HONG KONG TRADE MARK INFRINGEMENT
"GREENPEACE"
High Court of Hong Kong
Barry Yen, So Keung Yip & Sin, SKYS
Issue - whether use of a mark as a name of a business is trade mark use/whether use of a mark on hang tags, sales memos, credit card receipts, business cards, carry bags and on windows is trade mark use.
Facts - Stichting Greenpeace Council (the Plaintiff) is the proprietor of a registration in Hong Kong for the trade mark GREENPEACE claiming clothing. Income Team and others (the Defendants) operated a number of very successful retail shops under the name GREEN PEACE. The Defendants first used the trade name GREEN PEACE IN 1988 and their retail shops have sold well known branded clothing as well as clothing which bore brands which were not well known in Hong Kong. The Defendants acquired a reputation for selecting clothing which would appeal to the younger market.
The Plaintiff complained that the Defendants had infringed their GREENPEACE trade mark registration by:
- use of the GREEN PEACE mark on hang-tags fixed to the clothing. These hang tags were distinctive and the word GREEN PEACE could be read at some distance. It was noted that the hang tags were removed by the shop assistant at the time of purchase and not retained by the customer;
- use of the GREEN PEACE mark on sales memos and credit card receipts;
- use of the GREEN PEACE mark on shopping bags;
- use of the GREEN PEACE mark on mailing list application forms available at the shop premises;
- use of the GREEN PEACE mark on business cards;
- use of the GREEN PEACE mark as the name of the defendants' shops;
- use of the GREEN PEACE mark on windows on the defendants' shops.
The issue was whether the use of the GREEN PEACE mark in those circumstances was use on goods and therefore whether there was an infringement. There was no issue about the validity of the Plaintiff's registration or that the marks were deceptively similar. Whilst there was also an issue relating to passing off that was not discussed at this hearing.
The Defendants argued that their use did not amount to trade mark use since it did not indicate the origin of the goods. The Defendants' sought to rely on passages from the decision of the Vice Chancellor in Furnitureland Limited v Harris and others [1989] F.S.R. 536 ("Furnitureland") at 542 where he stated that there was "formidable support for the proposition that the mere retail sales of goods, not being gods for which the retailer accepts any responsibility beyond that of a normal retailer, is not use of a mark in the trade mark sense". It was argued by the defendants in the Furnitureland case that the use of a mark in relation to goods postulates a use of the mark as a trade mark, the essential nature of which is a representation of the origin of goods or, at least some operation carried out in relation to the goods. It was argued that any mere retailer of goods under the brand name of the manufacturer is not using the retailer's name as a mark in relation to those goods.

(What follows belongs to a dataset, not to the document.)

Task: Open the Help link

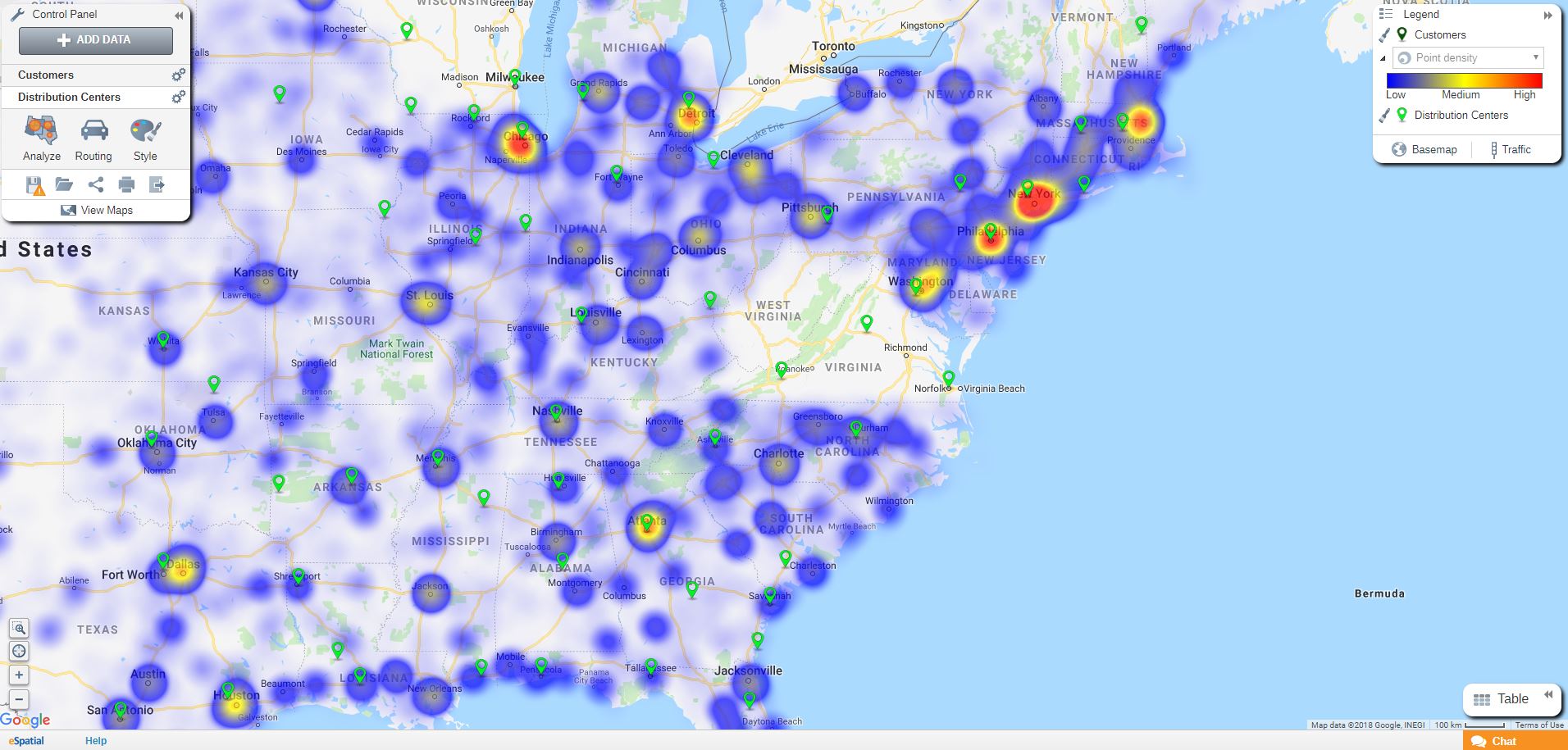Action: (x=95, y=740)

The judge, Rogers J., stated that the purpose of a trade mark was not simply confined to manufacturing origin. It was also said to include the selection of goods and offering them for sale. Rogers J. noted that the Vice Chancellor in the Furnitureland case was only considering an interlocutory application and that he did not come to any concluded view but held that the plaintiff had an arguable case that offering for sale under a name is capable of constituting use of the name in a trade mark sense. Rogers J. went on to state that infringing use was "use which indicates a connection between the goods and the owner of the name".
In arriving at his conclusion Rogers J., relied on:
- prior case law, particularly Aristoc v Rysta (1945) 62 RPC 65 where he favorably quoted Lord Maugham's comment that "a registered trade mark has been understood as being used in relation to goods for the purpose of indicating the origin of the goods, in other words, for the purpose of indicating either manufacture or some other dealings with the goods in the process of manufacture or in the course of business before they are offered for sale to the public". Rogers J. stated that he had no doubt that Lord Maugham, "in referring to origin was deliberately including other things not merely manufacture"; and
- in Dan Shanahan's respected treatise entitles " Australian Law of Trade Marks and Passing Off" where he stated at page 34 that "the retailer does in a sense "select" the goods sold, and indeed the reputation of the retailer may well influence a prospective purchaser's easement of those goods. The retailers' mark thus "vouches his responsibility" for the goods, albert to a limited degree, and it has been recognized that the presence of the manufacturer's mark does not preclude the registration of the retailer's mark in relation to the goods the retailer sells.
Rogers J. also favorable quoted C.D. Wilkinson in his book on Hong Kong trade mark law where the learned author stated that "A trade-mark cannot be assumed to denote that its proprietor is the actual manufacturer of the goods to which the mark is affixed. All that it denotes is that the goods to which such trade mark is affixed are goods in which the proprietor of that trade mark deals, and the goods are probably similar in quality to goods previously purchased from the same proprietor, and with the same trade-mark affixed thereto".
Rogers J. stated that a retailer can use its own mark on goods alongside a manufacturer's mark.